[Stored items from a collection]
== Segment start ==
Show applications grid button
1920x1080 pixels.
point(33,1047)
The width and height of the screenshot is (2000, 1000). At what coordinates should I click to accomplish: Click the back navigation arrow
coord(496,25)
== Segment end ==
- _Requirement_: Copy the records exactly.

- _Problem solution_:
Show applications grid button
1920x1080 pixels.
point(33,1047)
The width and height of the screenshot is (2000, 1000). At what coordinates should I click to accomplish: Click the back navigation arrow
coord(496,25)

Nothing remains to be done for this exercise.